9th Cir.: School District Can’t Sue State ED to Enforce 45-Day Hearing Deadline
Lake Wash. Sch. Dist. No. 414 v. Office of Superintendent of Pub. Instruction, 2011 U.S. App. LEXIS 3464 (9th Cir. Wash. Feb. 22, 2011)
The school district filed an action seeking to enjoin the Washington Department of Education from granting continuances greater than 45 days in any administrative proceedings conducted pursuant to the Individuals with Disabilities Education Act (IDEA). The U.S. District Court for the Western District of Washington held that the district lacked standing and dismissed the complaint with prejudice. The school district appealed and the Ninth Circuit affirmed.
The dispute began when the parents of S.G. (“Parents”) filed a due process complaint against the School District, alleging that their child’s educational program violated the IDEA. The School District, in response, filed its own request for a due process hearing, seeking a determination that its evaluation of the child was appropriate. The Office of Administrative Hearings assigned both matters to an ALJ, who consolidated the complaints and set a prehearing conference for December 31, 2008 and a hearing for January 14, 2009.
During the prehearing conference, counsel for Parents requested a continuance of the hearing.
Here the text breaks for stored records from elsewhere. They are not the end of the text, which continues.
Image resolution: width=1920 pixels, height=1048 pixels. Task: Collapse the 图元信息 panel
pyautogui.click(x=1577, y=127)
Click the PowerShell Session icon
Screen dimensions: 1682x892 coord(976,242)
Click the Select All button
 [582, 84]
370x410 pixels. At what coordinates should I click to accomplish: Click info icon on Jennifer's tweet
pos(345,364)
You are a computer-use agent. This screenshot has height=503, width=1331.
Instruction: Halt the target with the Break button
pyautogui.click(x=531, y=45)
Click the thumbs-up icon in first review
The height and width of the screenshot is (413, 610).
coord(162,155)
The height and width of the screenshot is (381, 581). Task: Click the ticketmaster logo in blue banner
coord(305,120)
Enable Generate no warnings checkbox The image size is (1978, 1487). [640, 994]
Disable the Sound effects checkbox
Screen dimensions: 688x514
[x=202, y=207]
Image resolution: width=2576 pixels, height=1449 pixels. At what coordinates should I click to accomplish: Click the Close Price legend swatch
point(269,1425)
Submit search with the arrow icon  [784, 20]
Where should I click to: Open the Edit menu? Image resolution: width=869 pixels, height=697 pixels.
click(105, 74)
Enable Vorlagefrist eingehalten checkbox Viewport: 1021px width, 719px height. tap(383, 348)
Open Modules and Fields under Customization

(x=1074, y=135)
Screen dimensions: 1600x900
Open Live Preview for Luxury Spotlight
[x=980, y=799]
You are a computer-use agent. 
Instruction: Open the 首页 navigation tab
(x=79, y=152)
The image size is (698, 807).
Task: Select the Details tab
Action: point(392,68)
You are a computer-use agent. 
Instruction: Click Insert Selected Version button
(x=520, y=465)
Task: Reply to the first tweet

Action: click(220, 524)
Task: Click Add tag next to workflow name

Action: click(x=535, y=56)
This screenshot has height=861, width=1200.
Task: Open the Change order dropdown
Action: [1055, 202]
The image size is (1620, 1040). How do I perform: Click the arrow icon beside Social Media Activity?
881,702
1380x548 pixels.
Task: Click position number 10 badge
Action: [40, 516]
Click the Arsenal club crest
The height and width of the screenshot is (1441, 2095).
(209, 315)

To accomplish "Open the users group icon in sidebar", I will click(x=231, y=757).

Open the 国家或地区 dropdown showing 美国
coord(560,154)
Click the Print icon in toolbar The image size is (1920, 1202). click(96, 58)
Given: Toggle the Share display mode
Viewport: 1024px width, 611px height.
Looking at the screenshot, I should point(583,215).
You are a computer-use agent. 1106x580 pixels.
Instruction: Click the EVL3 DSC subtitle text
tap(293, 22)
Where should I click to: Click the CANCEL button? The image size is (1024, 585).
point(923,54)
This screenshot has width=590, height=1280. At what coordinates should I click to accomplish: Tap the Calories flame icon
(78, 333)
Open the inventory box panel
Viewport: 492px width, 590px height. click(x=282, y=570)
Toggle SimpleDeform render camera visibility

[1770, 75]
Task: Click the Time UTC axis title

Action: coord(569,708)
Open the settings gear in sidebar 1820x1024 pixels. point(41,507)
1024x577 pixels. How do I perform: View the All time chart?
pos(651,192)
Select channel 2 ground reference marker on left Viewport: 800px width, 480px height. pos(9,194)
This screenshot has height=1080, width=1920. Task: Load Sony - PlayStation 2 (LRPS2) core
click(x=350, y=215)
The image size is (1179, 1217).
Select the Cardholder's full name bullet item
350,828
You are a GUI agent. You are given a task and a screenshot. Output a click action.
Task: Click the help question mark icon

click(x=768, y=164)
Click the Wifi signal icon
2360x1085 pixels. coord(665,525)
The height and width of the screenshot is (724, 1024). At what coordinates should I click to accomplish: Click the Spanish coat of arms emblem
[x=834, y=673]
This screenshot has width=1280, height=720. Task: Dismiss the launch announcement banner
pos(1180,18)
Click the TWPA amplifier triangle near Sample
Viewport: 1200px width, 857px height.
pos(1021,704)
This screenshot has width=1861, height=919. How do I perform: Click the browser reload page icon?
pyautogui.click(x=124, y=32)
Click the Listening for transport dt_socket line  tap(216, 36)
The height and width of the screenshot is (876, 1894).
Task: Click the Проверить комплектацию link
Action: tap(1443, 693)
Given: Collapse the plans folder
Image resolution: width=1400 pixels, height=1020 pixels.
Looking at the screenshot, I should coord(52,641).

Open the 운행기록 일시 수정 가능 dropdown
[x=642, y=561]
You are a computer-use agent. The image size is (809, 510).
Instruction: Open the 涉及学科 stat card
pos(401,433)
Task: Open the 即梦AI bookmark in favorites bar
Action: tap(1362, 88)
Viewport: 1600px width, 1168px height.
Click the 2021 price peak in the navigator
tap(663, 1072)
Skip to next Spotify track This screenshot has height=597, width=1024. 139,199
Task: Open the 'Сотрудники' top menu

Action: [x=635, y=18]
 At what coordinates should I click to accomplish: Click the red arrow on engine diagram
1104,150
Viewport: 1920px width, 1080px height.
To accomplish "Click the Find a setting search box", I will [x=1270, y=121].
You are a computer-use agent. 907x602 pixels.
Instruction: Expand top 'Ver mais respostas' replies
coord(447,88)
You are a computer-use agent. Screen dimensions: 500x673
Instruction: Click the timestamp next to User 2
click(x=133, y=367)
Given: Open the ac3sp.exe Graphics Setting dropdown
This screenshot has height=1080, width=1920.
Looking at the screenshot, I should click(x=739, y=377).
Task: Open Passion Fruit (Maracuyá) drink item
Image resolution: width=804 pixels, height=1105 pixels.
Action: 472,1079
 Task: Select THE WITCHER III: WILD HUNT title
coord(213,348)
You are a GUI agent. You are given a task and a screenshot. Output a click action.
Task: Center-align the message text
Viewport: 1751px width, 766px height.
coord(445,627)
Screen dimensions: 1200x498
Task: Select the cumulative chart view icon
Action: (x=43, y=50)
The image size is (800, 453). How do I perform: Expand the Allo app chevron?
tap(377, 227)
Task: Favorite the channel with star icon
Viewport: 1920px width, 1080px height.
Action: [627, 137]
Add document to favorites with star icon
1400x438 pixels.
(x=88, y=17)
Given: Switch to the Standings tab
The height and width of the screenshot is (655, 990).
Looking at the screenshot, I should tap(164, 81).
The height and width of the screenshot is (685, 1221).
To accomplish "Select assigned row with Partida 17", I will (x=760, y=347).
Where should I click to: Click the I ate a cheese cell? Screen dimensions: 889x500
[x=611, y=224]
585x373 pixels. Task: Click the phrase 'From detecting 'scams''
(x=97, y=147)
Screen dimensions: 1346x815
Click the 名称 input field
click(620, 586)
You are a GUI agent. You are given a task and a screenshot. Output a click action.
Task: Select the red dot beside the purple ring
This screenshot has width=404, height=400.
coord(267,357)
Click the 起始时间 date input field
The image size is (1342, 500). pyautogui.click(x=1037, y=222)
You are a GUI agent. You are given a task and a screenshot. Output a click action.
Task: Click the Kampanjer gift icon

According to the School District, counsel’s reasons for the request were her vacation in January and her unavailability in February, March, and April due to other special education hearings. The School District objected, on the grounds that the IDEA requires a decision be issued within 45 days of the expiration of the 30-day resolution period. The ALJ granted the continuance “[w]ithout justification,” the School District alleges.
In response to the continuance, the School District immediately filed an action in federal district court for a writ of prohibition and a temporary restraining order requiring the state agency to proceed with the initial 45-day timeline. The district court denied the motion and issued a minute order notifying the School District that its case would be dismissed if the School District did not advise the court that it was seeking other relief. The School District amended its complaint, seeking (1) a declaratory judgment that the agency’s practice of granting extensions without a showing of good cause violates the IDEA and federal and state regulations and (2) a permanent injunction against the State granting extensions beyond 45 days in future IDEA hearings. The State, joined by the Parents, moved to dismiss under Federal Rule of Civil Procedure 12(b)(1) for lack of Article III standing and 12(b)(6) for failure to state a claim.
The task of the Court was to determine whether the IDEA conferred upon a school district the right to sue a state agency for its alleged noncompliance with IDEA procedures. The court found that 20 U.S.C.S. § 1415 established a private right of action for disabled children and their parents. It created no private right of action for school boards or other local educational agencies apart from contesting issues raised in the complaint filed by the parents on behalf of their child. According to the Court, a school district had no express or implied private right of civil action under the IDEA to litigate any question aside from the issues raised in the complaint filed by the parents on behalf of their child. The district lacked statutory standing to challenge the State’s compliance with the IDEA’s procedural protections because the district sought to enforce for its own ends the procedural protections intended to safeguard the rights of disabled children and their parents.